Mortar has joined Datadog, the leading SaaS-based monitoring service for cloud applications. Read more about what this means here.

Using Apache Log Data

You can process Apache logs (both in Common Log Format and Combined Log Format) with Mortar by using the Piggybank functions CommonLogLoader and CombinedLogLoader.

Loading Common Log Format

You can use CommonLogLoader as such:

data = LOAD 's3n://path/to/input'
USING org.apache.pig.piggybank.storage.apachelog.CommonLogLoader()
AS (addr: chararray, logname: chararray, user: chararray, time: chararray,
method: chararray, uri: chararray, proto: chararray,
status: int, bytes: int);

For example, the log line

81.19.151.110 - - [017/Jan/2013:13:08:02 +0000] "GET /api/function HTTP/1.1" 200 156

Will be loaded as:

(81.19.151.119,-,-,17/Jan/2013:13:08:02 +0000,GET,/api/function,HTTP/1.1,200,156)

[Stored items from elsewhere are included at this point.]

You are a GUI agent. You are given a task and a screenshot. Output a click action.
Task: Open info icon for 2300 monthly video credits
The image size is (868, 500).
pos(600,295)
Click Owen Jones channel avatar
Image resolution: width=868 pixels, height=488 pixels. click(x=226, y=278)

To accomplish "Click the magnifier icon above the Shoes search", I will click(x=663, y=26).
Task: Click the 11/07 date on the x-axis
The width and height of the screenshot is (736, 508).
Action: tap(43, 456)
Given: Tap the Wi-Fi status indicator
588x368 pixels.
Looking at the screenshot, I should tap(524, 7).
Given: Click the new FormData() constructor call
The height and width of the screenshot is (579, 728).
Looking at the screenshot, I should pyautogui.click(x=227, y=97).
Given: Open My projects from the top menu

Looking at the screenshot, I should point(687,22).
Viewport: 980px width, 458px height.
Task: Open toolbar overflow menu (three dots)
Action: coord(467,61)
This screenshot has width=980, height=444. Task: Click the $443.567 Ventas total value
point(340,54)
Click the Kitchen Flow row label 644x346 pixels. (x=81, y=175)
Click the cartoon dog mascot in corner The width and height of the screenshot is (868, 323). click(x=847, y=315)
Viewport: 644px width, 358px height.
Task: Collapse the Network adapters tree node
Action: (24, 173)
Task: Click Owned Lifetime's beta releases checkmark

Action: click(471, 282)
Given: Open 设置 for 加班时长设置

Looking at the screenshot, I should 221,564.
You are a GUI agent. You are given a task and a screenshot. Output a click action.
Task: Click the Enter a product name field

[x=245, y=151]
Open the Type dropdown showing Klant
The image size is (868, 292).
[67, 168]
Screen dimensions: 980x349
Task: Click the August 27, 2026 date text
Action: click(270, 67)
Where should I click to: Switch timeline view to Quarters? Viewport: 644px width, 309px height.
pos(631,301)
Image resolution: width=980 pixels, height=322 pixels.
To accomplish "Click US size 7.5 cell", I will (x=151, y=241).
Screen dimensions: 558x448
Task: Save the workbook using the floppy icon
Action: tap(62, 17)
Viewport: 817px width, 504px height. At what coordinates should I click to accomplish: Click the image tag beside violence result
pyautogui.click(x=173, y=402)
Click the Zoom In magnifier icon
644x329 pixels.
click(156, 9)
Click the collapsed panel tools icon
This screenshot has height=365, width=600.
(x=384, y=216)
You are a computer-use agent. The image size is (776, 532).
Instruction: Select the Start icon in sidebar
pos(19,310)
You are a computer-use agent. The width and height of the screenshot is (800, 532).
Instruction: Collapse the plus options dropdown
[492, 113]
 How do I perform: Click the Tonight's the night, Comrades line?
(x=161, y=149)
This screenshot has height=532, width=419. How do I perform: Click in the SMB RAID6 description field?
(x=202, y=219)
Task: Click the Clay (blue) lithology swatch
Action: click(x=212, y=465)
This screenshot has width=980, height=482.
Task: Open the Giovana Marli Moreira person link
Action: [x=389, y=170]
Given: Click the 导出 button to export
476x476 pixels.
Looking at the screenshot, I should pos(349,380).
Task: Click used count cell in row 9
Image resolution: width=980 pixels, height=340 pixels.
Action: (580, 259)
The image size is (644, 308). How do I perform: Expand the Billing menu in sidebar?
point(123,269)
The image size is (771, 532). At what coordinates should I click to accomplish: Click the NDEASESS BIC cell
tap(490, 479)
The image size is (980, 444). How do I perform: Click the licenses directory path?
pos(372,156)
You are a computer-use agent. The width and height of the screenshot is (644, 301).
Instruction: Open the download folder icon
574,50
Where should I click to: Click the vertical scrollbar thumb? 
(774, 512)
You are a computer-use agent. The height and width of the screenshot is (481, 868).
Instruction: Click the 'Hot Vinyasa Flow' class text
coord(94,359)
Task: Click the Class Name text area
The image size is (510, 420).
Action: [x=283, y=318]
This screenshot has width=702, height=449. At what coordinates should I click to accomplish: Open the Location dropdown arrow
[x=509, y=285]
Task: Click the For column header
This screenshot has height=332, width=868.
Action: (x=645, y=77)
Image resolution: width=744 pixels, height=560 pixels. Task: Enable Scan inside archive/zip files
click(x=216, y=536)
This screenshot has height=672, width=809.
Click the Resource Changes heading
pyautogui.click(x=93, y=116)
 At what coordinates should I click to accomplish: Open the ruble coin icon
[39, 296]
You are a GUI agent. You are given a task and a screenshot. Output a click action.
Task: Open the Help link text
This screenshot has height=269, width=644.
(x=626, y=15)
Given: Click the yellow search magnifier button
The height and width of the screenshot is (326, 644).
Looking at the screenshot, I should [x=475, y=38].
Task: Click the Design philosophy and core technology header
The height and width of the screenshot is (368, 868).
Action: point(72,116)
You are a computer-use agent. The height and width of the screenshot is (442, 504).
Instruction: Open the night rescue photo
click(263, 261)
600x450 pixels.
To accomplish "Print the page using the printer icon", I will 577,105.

Loading Combined Log Format

You can use CombinedLogLoader as such:

data = LOAD 's3n://path/to/input'
            USING org.apache.pig.piggybank.storage.apachelog.CombinedLogLoader()
            AS (addr: chararray, logname: chararray, user: chararray, time: chararray,
                method: chararray, uri: chararray, proto: chararray,
                status: int, bytes: int, referer: chararray, userAgent: chararray);

For example, the log line

81.19.151.110 - - [17/Jan/2013:13:08:02 +0000] "GET /api/function HTTP/1.1" 200 156 "-" "Mozilla/5.0 (Macintosh; U; Intel Mac OS X 10_5_4; en-us) AppleWebKit/525.18 (KHTML, like Gecko) Version/3.1.2 Safari/525.20.1"

Will be loaded as:

(81.19.151.119,-,-,17/Jan/2013:13:08:02 +0000,GET,/api/function,HTTP/1.1,200,156,-,Mozilla/5.0 (Macintosh; U; Intel Mac OS X 10_5_4; en-us) AppleWebKit/525.18 (KHTML, like Gecko) Version/3.1.2 Safari/525.20.1)

Loading Custom Log Formats

You can load any regular-expression parseable format using the Piggybank function MyRegExLoader. Pass it a pattern, and each regex group (sections of the pattern enclosed in parentheses) matched will be returned to you as a chararray.

For example, you could load data in the format 01234: string - string

data = LOAD 's3n://path/to/input'
            USING org.apache.pig.piggybank.storage.MyRegExLoader(
                '(\\d{5}):\\s*([a-zA-Z]*)\\s-\\s([a-zA-Z]*)'
                ) AS (id: chararray, string1: chararray, string2: chararray);

Note that special characters must be double-escaped (two backslashes instead of one).


Mortar Project Example

For a full example in a Mortar project, clone down the mortar-examples repository and check out the nasa_logs pigscript.